begin Records to use
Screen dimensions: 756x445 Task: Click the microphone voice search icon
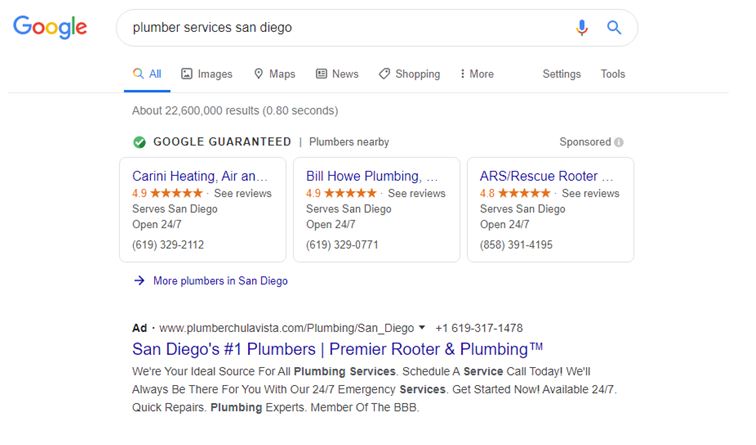pos(582,27)
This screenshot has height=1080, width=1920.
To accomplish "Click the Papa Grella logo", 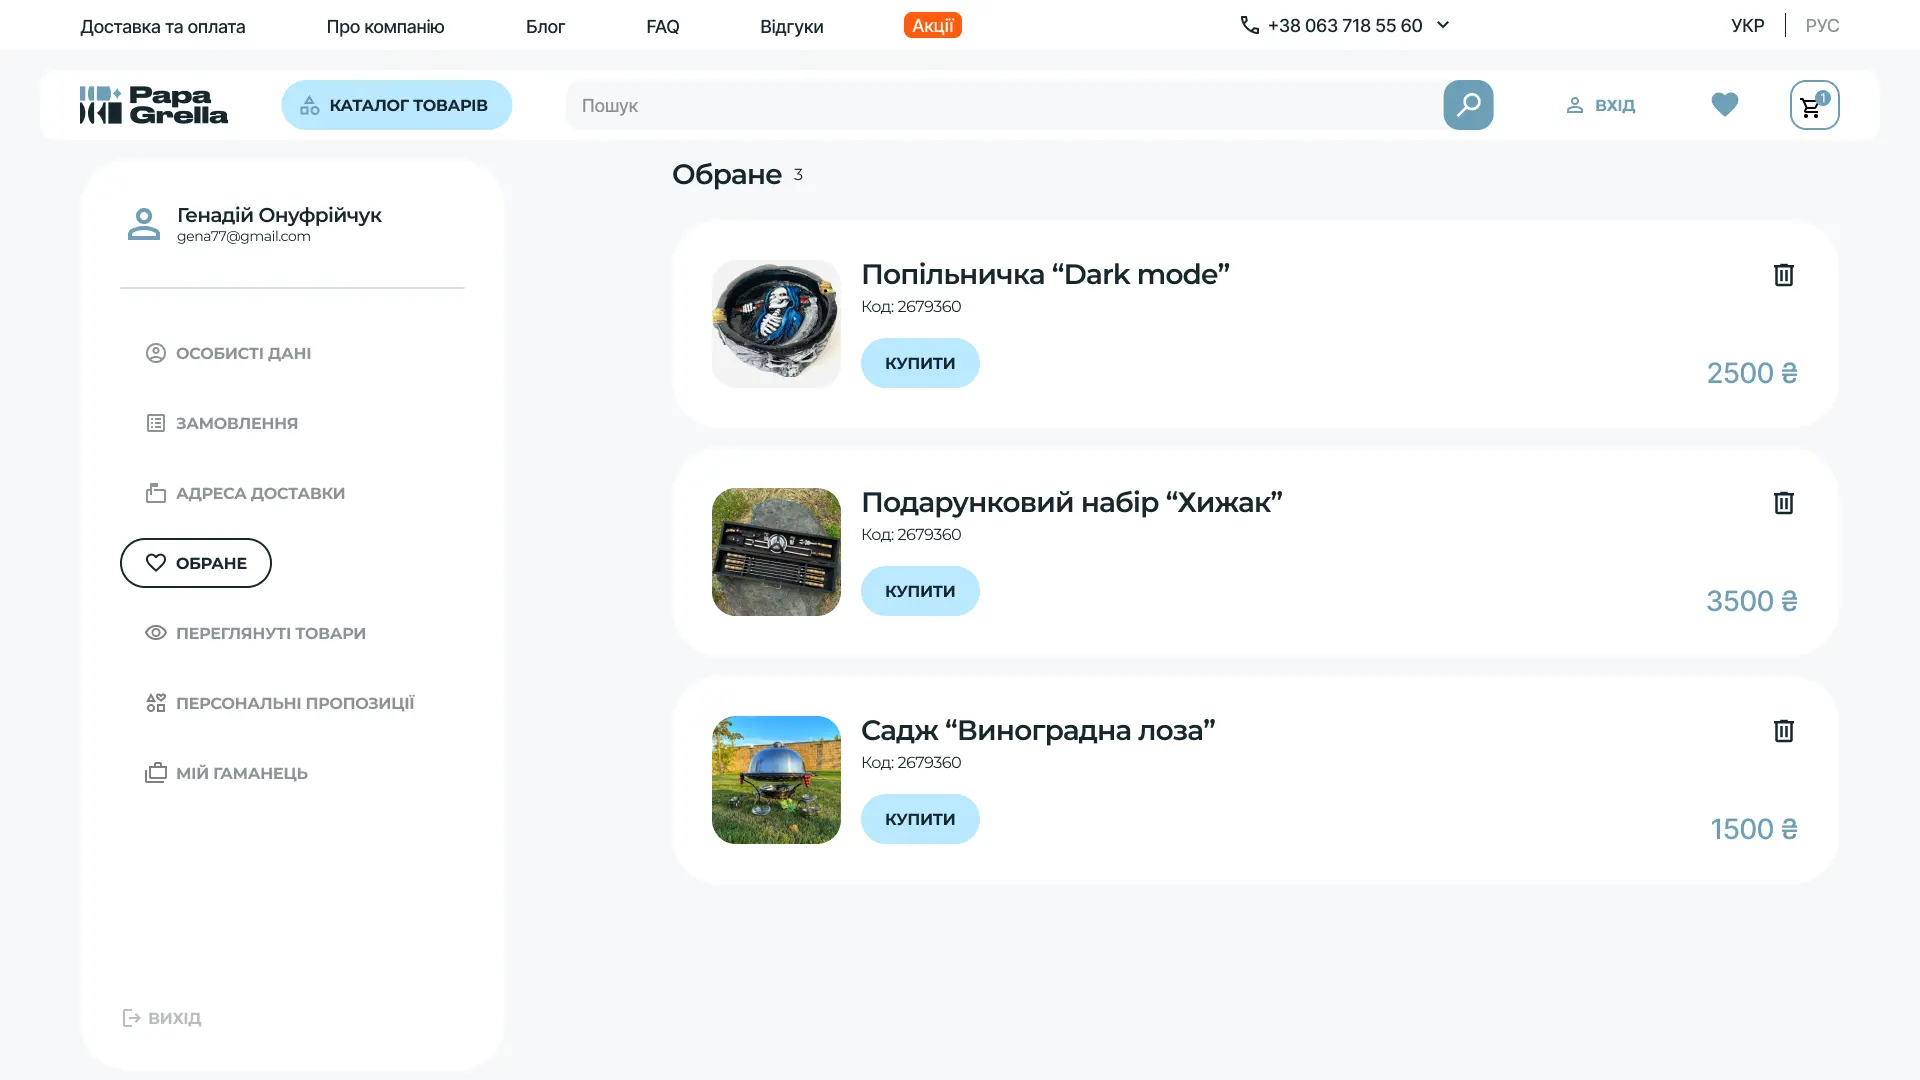I will [x=154, y=105].
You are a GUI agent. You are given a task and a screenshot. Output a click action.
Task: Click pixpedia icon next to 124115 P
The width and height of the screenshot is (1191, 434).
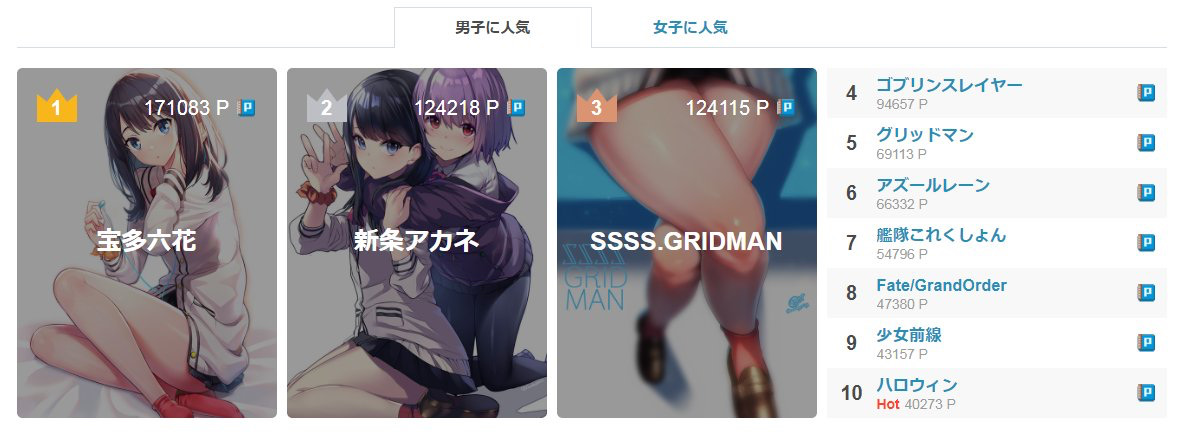click(786, 108)
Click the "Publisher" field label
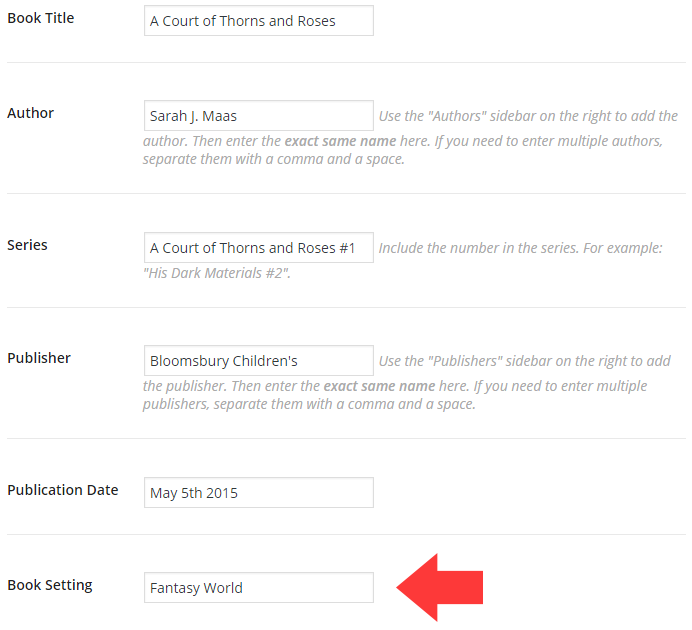 tap(39, 358)
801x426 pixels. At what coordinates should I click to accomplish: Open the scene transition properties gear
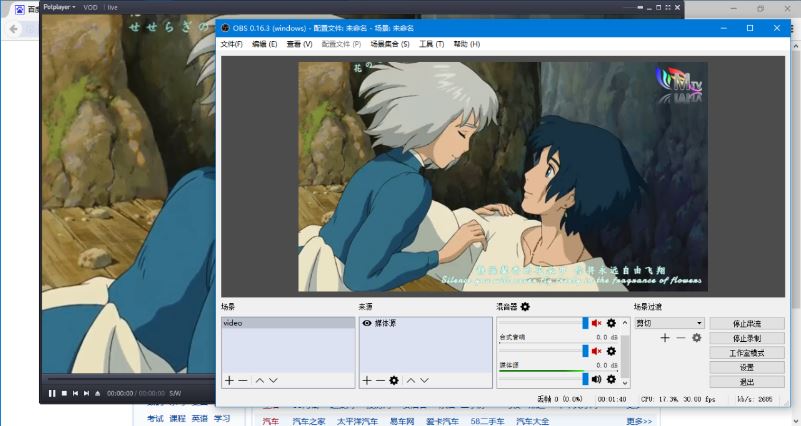pyautogui.click(x=697, y=338)
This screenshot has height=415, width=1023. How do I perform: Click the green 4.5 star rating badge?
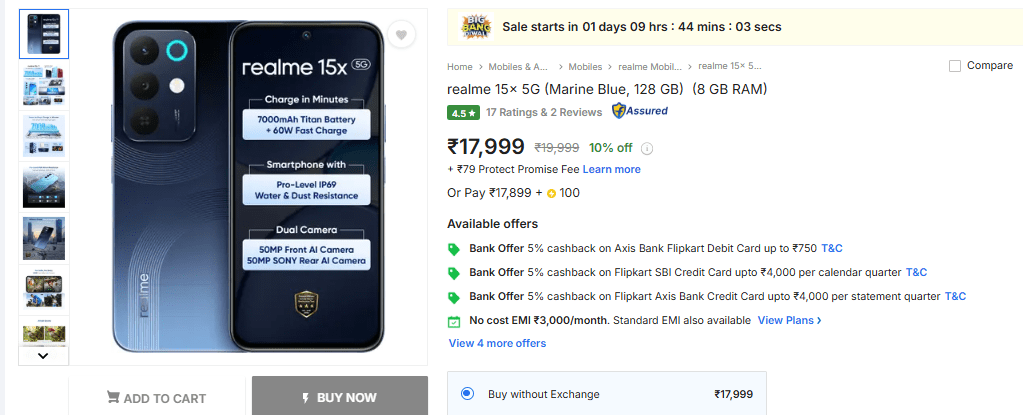[463, 112]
end Records to use
Pick out and copy each line of the material above that contains the word "This".

▶ Correct answer:
This screenshot has height=1080, width=1920.
This screenshot has height=415, width=1023. How do I perform: Click the green 4.5 star rating badge?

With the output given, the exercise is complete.